Micromechanical Testing of HM

Session Chairs

Luis Miguel Llanes

José Manuel Sanchez

Prof Luis Miguel Llanes (Universitat Polytecnica de Catalunya, Spain)
Dr José Manuel Sanchez (CEIT-IK4, Spain)


The Special Interest Seminar on MICROMECHANICAL TESTING OF HARD MATERIALS (to be held on Oct 16th as part of the EUROPM 2018 conference) addresses the state-of-the-art on the characterization of mechanical properties of hard materials at microscopic scale. The works to be presented include different ceramic metal composites with special focus in hardmetals and PVD and CVD hard coatings.

The objective of these tests is to obtain quantitative information about the mechanical behaviour of microstructural features with sizes in the order of a few cubic microns including, among others, single Co ligaments in hardmetals, individual WC-WC interfaces, samples extracted from CVD and PVD coatings, etc.

Different methodologies are currently available for obtaining stress-strain curves corresponding to these small volumes of material. In most of the cases, they involve the use of different FIB milling strategies (micropillars, microbeams, bridges, etc. ), instrumented loading systems (“In-situ” and other testing methods), high resolution electron microscopy and finite element modelling including crystal plasticity data. Key issues like metrological methods and the effect of residual stresses will be also discussed.


Deformation and Fracture Mechanisms of Nanoscale Metallic and Metal-Ceramic Multilayers

Prof Jon M. Molina-Aldareguia (IMDEA Materials Institute, Spain)

Nanoscale multilayers or nanolaminates are nanostructured materials made up by alternating layers of two or more materials with a layer thickness below ~100 nm. These nanolaminates present very high strengths at ambient temperature. Their unique properties, typically measured by nanoindentation and/or micropillar compression are mainly a result of the high density of interfaces, which change the standard mechanisms of deformation when the layer thicknesses are below ~100 nm. The combination of dissimilar materials together with the small dimensions of the layers are also expected to significantly affect the fracture behavior. However, fracture properties have not been studied in detail so far, mainly due to the lack of appropriate testing techniques to determine fracture toughness at small scales.
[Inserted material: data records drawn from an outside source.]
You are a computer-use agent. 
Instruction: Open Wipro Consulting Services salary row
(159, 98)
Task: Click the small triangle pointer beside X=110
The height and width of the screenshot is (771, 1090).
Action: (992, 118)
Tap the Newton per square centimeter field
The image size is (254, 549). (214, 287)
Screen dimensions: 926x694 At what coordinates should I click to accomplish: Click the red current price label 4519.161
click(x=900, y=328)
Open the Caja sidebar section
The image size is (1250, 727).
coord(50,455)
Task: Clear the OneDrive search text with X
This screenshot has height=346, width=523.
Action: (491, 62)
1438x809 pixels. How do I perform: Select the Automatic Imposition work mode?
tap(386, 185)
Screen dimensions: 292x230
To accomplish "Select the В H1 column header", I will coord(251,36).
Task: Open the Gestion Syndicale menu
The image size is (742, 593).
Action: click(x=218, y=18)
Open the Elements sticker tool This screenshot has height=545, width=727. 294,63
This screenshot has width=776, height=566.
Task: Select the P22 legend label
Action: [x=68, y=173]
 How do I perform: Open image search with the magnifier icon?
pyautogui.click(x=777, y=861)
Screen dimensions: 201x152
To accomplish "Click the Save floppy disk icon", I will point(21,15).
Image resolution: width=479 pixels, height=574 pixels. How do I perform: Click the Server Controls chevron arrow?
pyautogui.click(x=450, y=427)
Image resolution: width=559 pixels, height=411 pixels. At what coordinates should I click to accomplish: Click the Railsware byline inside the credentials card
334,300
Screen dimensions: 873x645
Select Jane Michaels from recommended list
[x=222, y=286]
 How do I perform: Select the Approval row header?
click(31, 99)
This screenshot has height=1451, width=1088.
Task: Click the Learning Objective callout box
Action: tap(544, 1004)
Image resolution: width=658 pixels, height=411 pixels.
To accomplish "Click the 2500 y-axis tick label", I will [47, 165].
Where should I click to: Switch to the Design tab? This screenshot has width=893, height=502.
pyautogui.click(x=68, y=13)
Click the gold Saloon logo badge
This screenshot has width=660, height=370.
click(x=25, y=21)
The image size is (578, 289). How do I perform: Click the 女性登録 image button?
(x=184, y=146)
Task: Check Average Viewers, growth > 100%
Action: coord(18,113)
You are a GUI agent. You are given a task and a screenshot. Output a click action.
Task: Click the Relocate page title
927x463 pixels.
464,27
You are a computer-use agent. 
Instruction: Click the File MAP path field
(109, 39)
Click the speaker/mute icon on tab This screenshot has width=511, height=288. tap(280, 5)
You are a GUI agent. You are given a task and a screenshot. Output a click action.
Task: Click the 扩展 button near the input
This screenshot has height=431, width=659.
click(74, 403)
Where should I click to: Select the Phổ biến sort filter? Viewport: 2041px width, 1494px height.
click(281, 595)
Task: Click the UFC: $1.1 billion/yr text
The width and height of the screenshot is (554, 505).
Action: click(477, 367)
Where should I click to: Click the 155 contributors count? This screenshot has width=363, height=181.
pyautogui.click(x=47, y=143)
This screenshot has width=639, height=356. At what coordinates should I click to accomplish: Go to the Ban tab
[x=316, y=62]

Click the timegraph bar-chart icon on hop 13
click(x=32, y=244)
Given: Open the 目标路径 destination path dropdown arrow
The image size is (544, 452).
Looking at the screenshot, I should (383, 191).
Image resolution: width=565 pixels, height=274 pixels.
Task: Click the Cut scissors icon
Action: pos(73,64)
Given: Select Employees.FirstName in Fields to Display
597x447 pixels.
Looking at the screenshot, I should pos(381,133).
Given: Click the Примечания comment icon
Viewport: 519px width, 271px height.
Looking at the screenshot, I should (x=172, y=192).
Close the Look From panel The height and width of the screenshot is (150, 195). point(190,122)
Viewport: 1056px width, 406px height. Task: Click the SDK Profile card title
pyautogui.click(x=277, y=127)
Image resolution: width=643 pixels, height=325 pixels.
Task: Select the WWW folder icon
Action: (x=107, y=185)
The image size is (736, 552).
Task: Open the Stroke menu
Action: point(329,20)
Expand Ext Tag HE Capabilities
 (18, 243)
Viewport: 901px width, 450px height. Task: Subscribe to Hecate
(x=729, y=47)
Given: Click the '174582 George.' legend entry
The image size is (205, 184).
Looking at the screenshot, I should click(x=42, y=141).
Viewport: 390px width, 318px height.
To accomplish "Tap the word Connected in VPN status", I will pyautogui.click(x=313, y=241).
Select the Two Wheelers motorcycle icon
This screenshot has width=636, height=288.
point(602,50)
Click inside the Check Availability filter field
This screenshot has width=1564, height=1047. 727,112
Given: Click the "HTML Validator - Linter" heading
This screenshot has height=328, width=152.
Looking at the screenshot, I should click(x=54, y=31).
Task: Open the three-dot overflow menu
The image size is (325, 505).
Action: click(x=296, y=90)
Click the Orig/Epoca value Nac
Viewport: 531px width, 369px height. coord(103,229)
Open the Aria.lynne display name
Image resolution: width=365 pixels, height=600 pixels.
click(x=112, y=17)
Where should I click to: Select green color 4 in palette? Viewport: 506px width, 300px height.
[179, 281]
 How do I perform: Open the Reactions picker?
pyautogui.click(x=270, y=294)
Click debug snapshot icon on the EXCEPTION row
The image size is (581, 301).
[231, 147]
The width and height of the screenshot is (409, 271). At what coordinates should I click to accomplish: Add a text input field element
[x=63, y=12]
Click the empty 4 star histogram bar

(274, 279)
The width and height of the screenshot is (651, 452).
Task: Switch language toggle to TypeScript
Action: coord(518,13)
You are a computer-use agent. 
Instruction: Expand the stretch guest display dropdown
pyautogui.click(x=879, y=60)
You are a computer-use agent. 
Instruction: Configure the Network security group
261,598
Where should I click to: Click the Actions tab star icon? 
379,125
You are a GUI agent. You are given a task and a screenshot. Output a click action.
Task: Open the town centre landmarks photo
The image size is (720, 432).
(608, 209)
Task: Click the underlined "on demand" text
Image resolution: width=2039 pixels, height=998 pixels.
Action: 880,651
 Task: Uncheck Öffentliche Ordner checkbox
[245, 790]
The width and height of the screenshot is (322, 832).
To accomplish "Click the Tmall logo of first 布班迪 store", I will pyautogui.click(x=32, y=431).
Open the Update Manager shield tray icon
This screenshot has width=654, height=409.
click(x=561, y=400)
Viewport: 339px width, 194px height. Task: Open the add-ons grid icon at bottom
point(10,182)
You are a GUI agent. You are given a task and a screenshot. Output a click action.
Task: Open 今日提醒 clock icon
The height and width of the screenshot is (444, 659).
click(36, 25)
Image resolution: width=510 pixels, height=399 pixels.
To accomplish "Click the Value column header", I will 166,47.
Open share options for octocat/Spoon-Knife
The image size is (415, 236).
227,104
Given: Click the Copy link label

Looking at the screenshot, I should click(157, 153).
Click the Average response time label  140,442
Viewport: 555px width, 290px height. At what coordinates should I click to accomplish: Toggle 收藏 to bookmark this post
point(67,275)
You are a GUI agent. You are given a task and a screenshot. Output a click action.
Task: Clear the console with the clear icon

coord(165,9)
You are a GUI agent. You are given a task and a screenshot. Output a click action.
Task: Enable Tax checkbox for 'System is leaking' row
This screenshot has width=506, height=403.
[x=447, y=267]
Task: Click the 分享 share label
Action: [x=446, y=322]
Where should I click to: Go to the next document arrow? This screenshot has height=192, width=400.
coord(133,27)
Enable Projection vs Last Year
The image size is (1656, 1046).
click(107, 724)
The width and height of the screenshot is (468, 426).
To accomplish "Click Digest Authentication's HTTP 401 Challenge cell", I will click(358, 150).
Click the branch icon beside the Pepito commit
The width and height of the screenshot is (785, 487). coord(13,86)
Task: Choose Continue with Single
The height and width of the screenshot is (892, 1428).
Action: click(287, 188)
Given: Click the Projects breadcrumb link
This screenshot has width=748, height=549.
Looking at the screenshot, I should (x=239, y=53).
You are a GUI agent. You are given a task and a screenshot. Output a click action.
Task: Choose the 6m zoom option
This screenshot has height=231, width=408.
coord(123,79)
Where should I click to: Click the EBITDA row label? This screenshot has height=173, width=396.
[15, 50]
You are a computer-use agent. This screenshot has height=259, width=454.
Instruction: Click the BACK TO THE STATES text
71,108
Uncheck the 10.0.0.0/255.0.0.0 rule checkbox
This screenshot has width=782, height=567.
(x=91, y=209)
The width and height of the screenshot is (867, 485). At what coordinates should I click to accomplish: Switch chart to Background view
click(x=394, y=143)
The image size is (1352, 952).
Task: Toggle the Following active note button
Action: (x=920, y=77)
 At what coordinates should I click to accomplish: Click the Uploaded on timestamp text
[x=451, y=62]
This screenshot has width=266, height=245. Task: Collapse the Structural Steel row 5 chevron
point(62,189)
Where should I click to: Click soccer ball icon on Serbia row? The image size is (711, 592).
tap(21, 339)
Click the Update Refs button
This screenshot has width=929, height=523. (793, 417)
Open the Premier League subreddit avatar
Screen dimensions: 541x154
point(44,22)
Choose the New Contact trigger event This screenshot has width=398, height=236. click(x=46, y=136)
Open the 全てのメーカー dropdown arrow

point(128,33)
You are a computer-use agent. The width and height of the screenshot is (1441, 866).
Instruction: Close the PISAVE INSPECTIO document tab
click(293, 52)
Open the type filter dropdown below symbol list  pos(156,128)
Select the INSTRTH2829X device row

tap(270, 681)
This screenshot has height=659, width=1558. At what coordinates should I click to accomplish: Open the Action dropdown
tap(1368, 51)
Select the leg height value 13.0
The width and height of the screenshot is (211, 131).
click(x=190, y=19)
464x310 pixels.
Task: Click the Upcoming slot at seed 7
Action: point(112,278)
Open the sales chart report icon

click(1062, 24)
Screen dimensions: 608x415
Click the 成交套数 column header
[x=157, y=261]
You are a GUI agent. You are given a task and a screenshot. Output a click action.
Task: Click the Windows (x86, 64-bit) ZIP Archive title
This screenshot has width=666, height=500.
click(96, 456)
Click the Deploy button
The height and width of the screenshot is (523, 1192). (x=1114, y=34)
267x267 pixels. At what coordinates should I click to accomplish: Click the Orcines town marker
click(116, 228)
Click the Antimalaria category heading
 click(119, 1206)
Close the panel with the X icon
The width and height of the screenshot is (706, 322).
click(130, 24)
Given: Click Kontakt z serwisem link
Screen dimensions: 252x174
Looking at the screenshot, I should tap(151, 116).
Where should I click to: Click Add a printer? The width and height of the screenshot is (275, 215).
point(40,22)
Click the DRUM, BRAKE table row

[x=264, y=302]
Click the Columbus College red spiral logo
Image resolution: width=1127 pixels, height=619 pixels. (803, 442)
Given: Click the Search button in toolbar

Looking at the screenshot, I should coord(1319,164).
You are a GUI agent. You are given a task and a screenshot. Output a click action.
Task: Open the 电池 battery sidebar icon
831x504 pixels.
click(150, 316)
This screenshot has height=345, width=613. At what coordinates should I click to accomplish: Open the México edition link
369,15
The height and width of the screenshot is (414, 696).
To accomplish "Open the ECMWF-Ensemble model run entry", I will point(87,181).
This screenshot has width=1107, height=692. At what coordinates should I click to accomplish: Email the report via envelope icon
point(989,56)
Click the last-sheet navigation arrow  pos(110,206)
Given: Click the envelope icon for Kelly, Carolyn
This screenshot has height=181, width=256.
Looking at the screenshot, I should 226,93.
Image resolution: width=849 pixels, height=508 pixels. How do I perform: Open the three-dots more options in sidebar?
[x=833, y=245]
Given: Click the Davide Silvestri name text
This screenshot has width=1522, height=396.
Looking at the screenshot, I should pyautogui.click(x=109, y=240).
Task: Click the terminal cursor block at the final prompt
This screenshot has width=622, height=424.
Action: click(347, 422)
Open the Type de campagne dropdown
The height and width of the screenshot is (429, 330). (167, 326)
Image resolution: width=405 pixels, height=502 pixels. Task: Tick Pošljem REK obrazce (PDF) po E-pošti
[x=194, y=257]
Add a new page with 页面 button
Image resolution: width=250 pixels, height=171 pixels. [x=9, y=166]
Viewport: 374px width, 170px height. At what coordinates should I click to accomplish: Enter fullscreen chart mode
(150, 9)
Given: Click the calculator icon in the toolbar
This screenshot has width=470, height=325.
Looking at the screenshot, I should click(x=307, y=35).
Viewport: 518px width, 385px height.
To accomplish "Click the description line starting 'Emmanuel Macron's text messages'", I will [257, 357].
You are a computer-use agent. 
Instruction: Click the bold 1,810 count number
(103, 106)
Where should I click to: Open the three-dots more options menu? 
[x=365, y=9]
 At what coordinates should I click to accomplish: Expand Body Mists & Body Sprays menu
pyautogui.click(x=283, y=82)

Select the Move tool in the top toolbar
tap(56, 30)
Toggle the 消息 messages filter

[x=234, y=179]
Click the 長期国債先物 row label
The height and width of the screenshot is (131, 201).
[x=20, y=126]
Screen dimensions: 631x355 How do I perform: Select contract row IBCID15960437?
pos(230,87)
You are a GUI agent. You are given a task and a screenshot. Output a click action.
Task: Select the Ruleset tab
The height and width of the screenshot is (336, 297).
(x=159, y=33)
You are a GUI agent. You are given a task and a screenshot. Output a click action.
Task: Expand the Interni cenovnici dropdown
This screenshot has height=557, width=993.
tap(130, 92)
With the current development of novel nanomechanical testing techniques, to determine the fracture behavior of these heterogenous materials by microcantilever bending and/or micropillar splitting experiments. Examples focusing on a model nanolaminate system, Al/SiC, combining ceramic and metallic layers with thicknesses between 10 and 100 nm, will be shown.

A Metrological Study of Micro-pillar Compression Tests in WC/Co Hardmetals

Dr Helen Jones (National Physical Laboratory, UK)

The work presented assesses the feasibility of the micropillar compression technique for measurement of properties of WC/Co materials. The aspects investigated were the repeatability and consistency of the specimen fabrication and testing methods, dependence of specimen geometry variation on the apparent mechanical properties, and the influence of ion damage. The micro-pillars were fabricated in a fine grained WC, 16vol% Co material with gallium and xenon focused ion beams (FIB). They were compressed with a nanoindenter in situ in a scanning electron microscope (SEM), so that the mechanical deformation could be imaged simultaneously with acquiring load-displacement data. To achieve good statistics, multiple tests were carried out over a large range of micro-pillar sizes between 1 and 25 µm in diameter.

Small-scale Mechanical Response of Cemented Carbides

Prof Luis Miguel Llanes (Universitat Polytecnica de Catalunya, Spain)

The unique combination of hardness, toughness and wear resistance exhibited by heterogeneous hard materials (e.g. cemented carbides, PCD composites, PcBN systems and generic hard coating/ substrate combinations) has made them preeminent material choices for extremely demanding applications, such as metal cutting/forming tools or mining bits, where improved and consistent performance together with high reliability are required. The remarkable mechanical properties of these materials results from a two-fold effectiveness associated with their intrinsic composite character. On the one hand in terms of composite nature: combination of completely different phases (hard, brittle and soft, ductile constituents) with optimal interface properties. On the other hand as related to composite assemblage: two interpenetrating-phase networks where toughnening is optimized through different mechanisms depending on the relatively different chemical nature among them.

Micromechanics of Polycrystalline CVD coatings for Milling Inserts

Dr. Jose García (Sandvik, United Kingdom)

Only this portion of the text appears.